C3 is thrilled to share that Melina Garza is stepping into a newly-created volunteer position. As Advocacy Chair, Ms. Garza will represent our organization educating stakeholders about calpainopathy and engaging them in C3’s mission to drive research toward a treatment or cure. This appointment formalizes the work she has undertaken for many years as the parent of a teenager living with LGMD2A/R1.
Melina has lent her voice advocating for our community in myriad ways, including:
- LGMD Externally-Led Patient-Focused Drug Development (EL-PFDD) Meeting – Melina joined her daughter Brooklyn, who is living with LGMD2A/R1, to candidly discuss the burdens of this disorder on their family at a meeting organized by a group of LGMD non-profits that included C3. The goal of the subsequent meeting report is to provide the U.S. Food and Drug Administration (FDA), clinicians, medical product developers, and academic researchers an opportunity to hear perspectives from individuals with LGMD on the health effects, daily impacts, treatment goals, and decision factors considered when seeking out or selecting a treatment.
- LGMD2A/R1 Standards of Care Workshop – Melina served as a patient representative at this meeting, organized by Dr. Volker Straub, Director of the John Walton Muscular Dystrophy Research Centre at Newcastle University, and funded in part by C3. LGMD2A/R1 clinical experts, patients, and advocates convened to deliberate and develop care standards for implementation in clinical practice globally. The publication of the SOC will benefit patients by educating healthcare providers about this rare form of muscular dystrophy. SOC guidelines are often a prerequisite to allow for the fair comparison of outcome measures in multi-center and international clinical trials.

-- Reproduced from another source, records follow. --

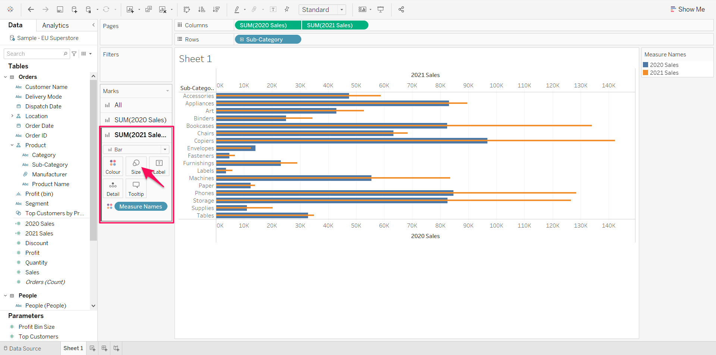Open the Size mark property in the Marks card
This screenshot has width=716, height=355.
[x=136, y=166]

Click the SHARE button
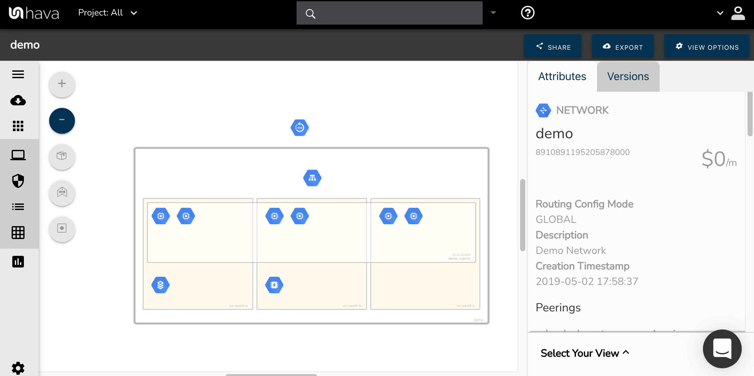point(553,46)
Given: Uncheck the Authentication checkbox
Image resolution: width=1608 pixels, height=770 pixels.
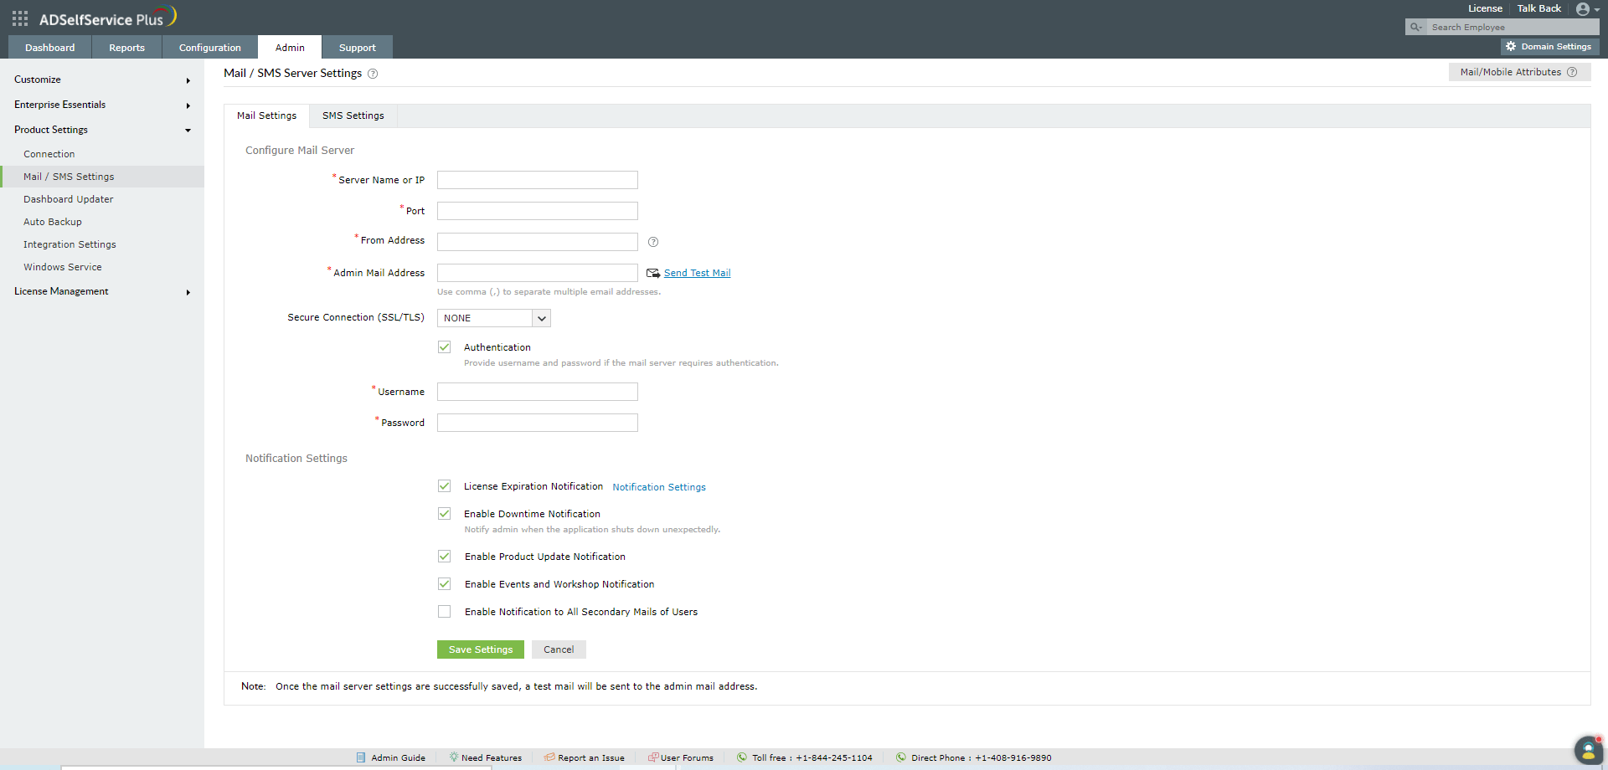Looking at the screenshot, I should [444, 347].
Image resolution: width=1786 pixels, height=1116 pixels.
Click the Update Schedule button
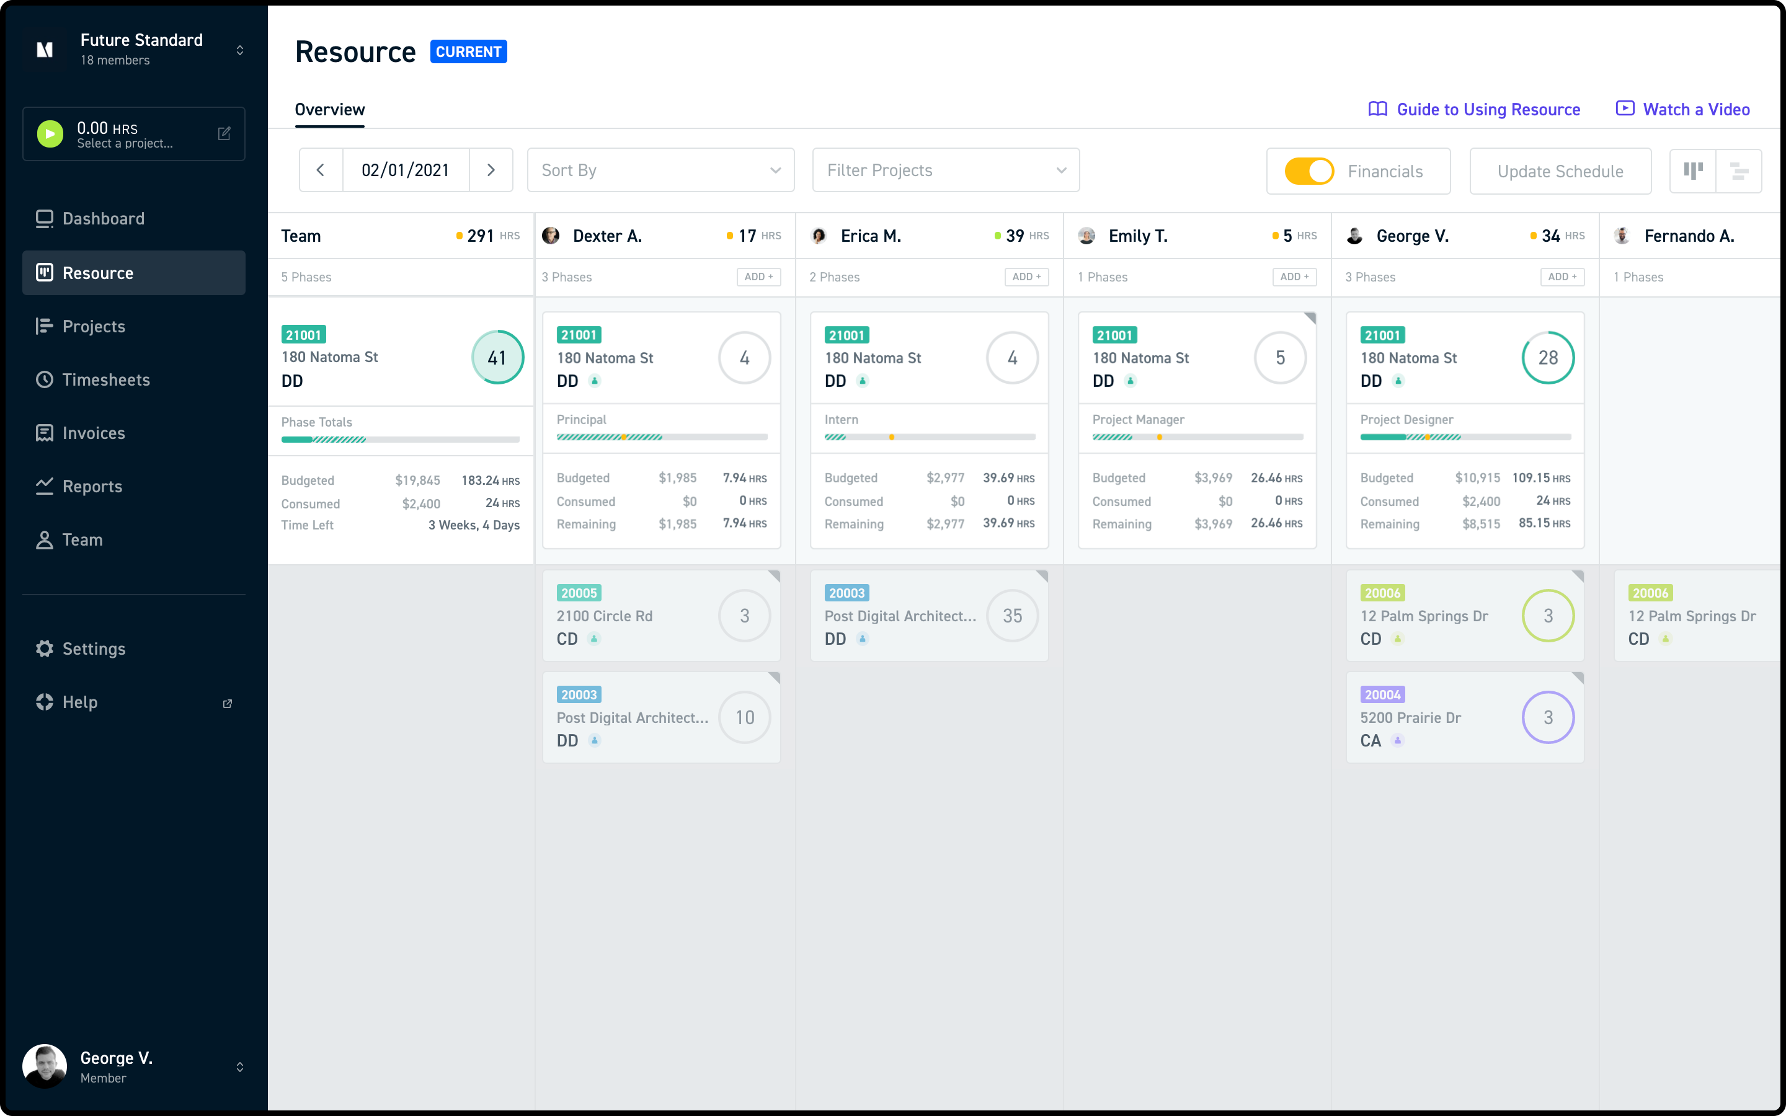[1560, 171]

- LGMD Day on the Hill – Melina has taken part in this advocacy initiative, organized by our colleagues at The Speak Foundation, for two years. She shared this recap about her experience last fall, “I had the honor of joining my LGMD family in Washington, D.C. to raise our voices for everyone living with Limb-Girdle Muscular Dystrophy. We met with lawmakers, shared our stories, and pushed for policies like the Rare Pediatric Disease Program that can accelerate research and improve quality of life for all who face LGMD. Every voice matters, and together we are making sure LGMD is seen, heard, and prioritized.”

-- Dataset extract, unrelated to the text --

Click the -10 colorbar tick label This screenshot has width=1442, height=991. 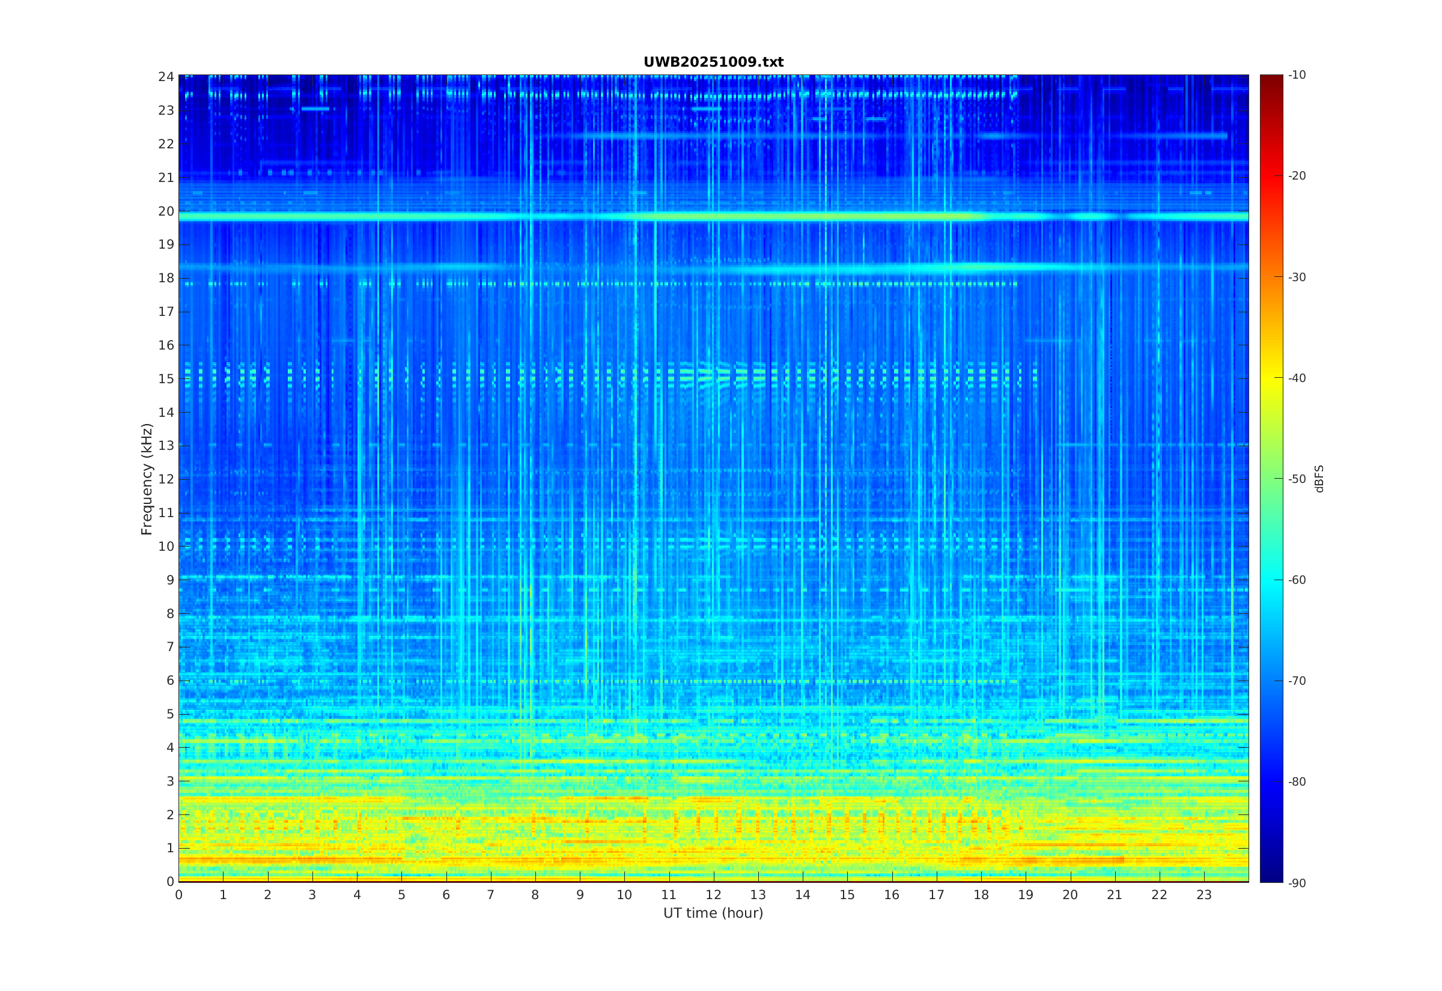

- LGMD Awareness Day Facebook Fundraiser – For six consecutive years, Melina and her family have spent the month of September successfully building awareness of LGMD2A/R1 and raising critical dollars for C3-funded scientific research. Our organization has committed over $3 million to projects focused on calpainopathy.
In addition to these experiences, Melina can share personal perspectives as a caregiver to a patient participating in LGMD2A/R1 natural history studies and the LGMD2A/Calpainopathy Registry (where she served as a beta tester in the C3 development process). Looking ahead, she’ll keep us posted on policies and issues that impact our community and will represent C3, along with Dr. Jennifer Levy, Scientific Director, and Jordan Boslego, President, in the Patient Advocacy Pavilion at the MDA Clinical and Scientific Conference this March.